The publicity-driven discounts from Constitution Shipyards were saving Danner a lot of money, but he could still see it running out soon, and turned his attention toward Aurora generating her own revenue. With the Republic's minimal government, there was little red tape involved in buying, refitting and operating a private warship, and even less in running her as a business; with cheap energy and all the universe for resources, taxes were at the lowest rates in Human history. Except when operating outside the Republic, Danner and his crew could keep what they earned – and as Citizens aboard a Republic-flagged ship, even including Grbblb once they got underway, by treaty most foreign taxes did not apply. He gathered the crew at their hotel to discuss possible jobs.
Passengers and freight were easy to come by, someone was always sending something to another world or wanting to go there themselves; the net made it easy to gather several cargoes and passengers heading the same direction at the same time, but profit for an independent ship was marginal at best. The larger operations diffused their costs by operating in bulk and on fixed schedules.
“What about courier work?” Danner asked. “Specific cargoes to specific worlds instead of the heavy freighters on regular schedules?”
“The courier market is very tight,” Taniyama noted. “Almost impossible to break into. Most such are subdivisions of the larger freight companies, who use specialized high-speed craft for the purpose. They profit little if at all, but any losses are offset by their regular operations, and they draw in more customers. Their only real selling point is speed; the companies keep one or a few such ships at each port so they're always ready.”
“I'm estimating a cruising speed of c130,” Blain interjected. “That's with normal fuel consumption.”
The rest of the crew turned to stare. “That's a bold statement,” Danner replied calmly.
The woman blushed a little. “Well I did build the things for a living. We won't get that speed right away of course, it's a brand-new Drive and they always have to be tuned, but I'm confident I can deliver in a few months at worst. We'll start out with at least c100. Later, once I've really gotten to know her, I'll bet I can break one-fifty, but that would cost a lot more fuel.”
“What would you need to do that?”
She ducked her head in embarrassment. “Well... if we happen across another Sixth-Gen Drive someday, with a ship attached or not, a spare to experiment on without hurting Aurora....”
“We could store an unshipped Sixth-Gen Drive in any of the main holds,” Epstein contributed. “And still have cubic left.

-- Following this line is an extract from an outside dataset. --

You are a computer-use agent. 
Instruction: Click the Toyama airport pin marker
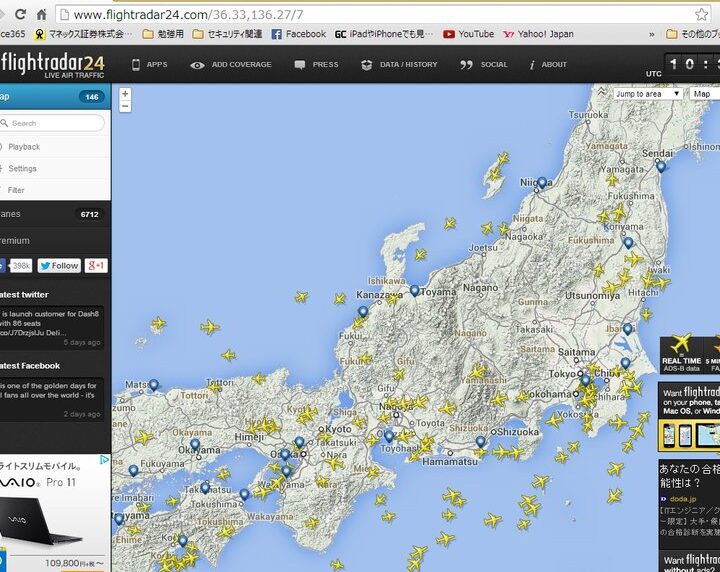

And that's just one of four main holds. Wouldn't be hard to disguise it either.” At Danner's raised eyebrow, the bosun went on, “I've been dockman and cargomaster both. Not much smuggling in the Republic 'cause there's not much illegal here. But I haven't always flown in Republic space.” The New Israeli smiled thinly.
Danner smiled more widely in response, and swung his eyes across the rest of the crew. “Let's all remember that, when we're not forgetting it was ever mentioned. The Drive's a long shot, but we'll keep an eye out.”
More seriously he continued, “As for the other thing, Jack, just remember this: I'm the Captain. This is my ship and I'm responsible for everything that happens in her. So if you're smuggling something, especially something illegal enough somewhere to make us a great big profit and maybe get us shot at... tell me about it first. I'm a Jeffersonian and I don't much care about some other country's damnfool laws, but I hate that kind of surprise.” Bosun and Captain grinned at each other in happy understanding.
“Well, Captain,” Hlossh put in, “If you're looking for decent profit, ship live neoprawns to Kshir. We can't get enough of them. The planet's mostly Republic territory, and all the rest of the system is, so we use the same money. The things just won't breed on Kshir, even if we bring them and keep them in Alexandrian water, something to do with the planet's magnetic field, though they survive all right otherwise. I have a cousin who would love to set up an aquarium we could refill once in a while. If we pack the holds full, or near enough the things don't die in Transit, everybody profits. Then someone else on Kshir gets the same idea and we have more customers. Then there's the Boksi communities on other worlds.”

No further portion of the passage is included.